But accidents happen, so I couldn’t even be mad. Really, it just made me chuckle. Of COURSE this day would include a five-dollar watermelon going full Gallagher in the front yard.

It was piano lesson day, and Mark was randomly working days so he wasn’t home. Did I mention those fun facts yet? Yeah. So I treated Adrienne’s hair while Annalyn practiced piano. (If you’ve never tried to blow-dry soap-soaked hair on a toddler, by the way, DON’T.)

Anyway. After texting Annalyn’s piano teacher to make sure I could bring my potentially infested child to her house, we got back in the car. The hot car. Again. Annalyn asked for a piece of gum because she was SO HUNGRY. (Still planning to make tacos after piano lesson at this point…) I said no, but stopped at McDonald’s for a small smoothie.

I passed it back to her, and she immediately asked if she could share with her sister. Her sister who was yelling, “EAT! EAT! EAT!”

Now, for the record, these children HAD BEEN FED. Breakfast, lunch, snacks – they weren’t starving. But they were probably hungry. Which is what I told myself as they bickered in the back seat. Apparently Annalyn was all-too-happy to share ONE SLURP with her baby sister, while her baby sister had more of a 50/50 arrangement in mind.

There we were. Stuck in traffic. Two squabbling sisters. One mom about to have Meltdown #ILOSTCOUNT. In the hot car. Hungry. Five minutes from being late. Probably infested with “contagious bugs.”

But then…THEN! I heard it. “When I wake up, well, I know I’m gonna be…

Don't Worry. Your Joy Will Come Around Again. | via givinguponperfect.com

It was the Proclaimers, singing, “I’m Gonna Be” – or, as most of us know it, “I Would Walk 500 Miles.” It’s a fun song on its own, but ever since I watched Ted and Marshall singing it on repeat during their first road trip, I’ve loved it even more.

Singing along to that goofy song at the top of my lungs – and listening to my girls do the same – totally cheered me up.

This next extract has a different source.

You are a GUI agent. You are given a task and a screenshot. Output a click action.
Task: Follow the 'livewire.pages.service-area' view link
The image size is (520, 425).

If you haven’t seen the How I Met Your Mother episode I’m referring to, the guys listen to the song over and over again because a Proclaimers tape has been stuck in Marshall’s tape deck since he was in high school. As you can imagine, even the most enthusiastic and optimistic TV characters get a little tired of it after a while – but as Ted starts feeling annoyed, that’s when Marshall encourages him, saying, “Don’t worry. It comes around again.”

Isn’t that the truth?!

Even on days that come with hair bugs and heat waves and smashed watermelons, it’s not all lost. Our joy, our happiness – they’re not gone forever. Even those terrible, no good, rotten days have cookies or car singing or sunsets or rain showers or a phone call from a friend or a timely Bible verse shared on Facebook.

And even if your day is so bad it doesn’t have even one of those things, you can rest in the knowledge that tomorrow is a new day. And that no matter how bad things get, God is holding you and loving you. Even on the worst days.

Don’t worry. It comes around again. Your joy, some hope, a bit of happiness – it all comes around again.

(Here’s hoping the lice, however, does not come back around – ever again!)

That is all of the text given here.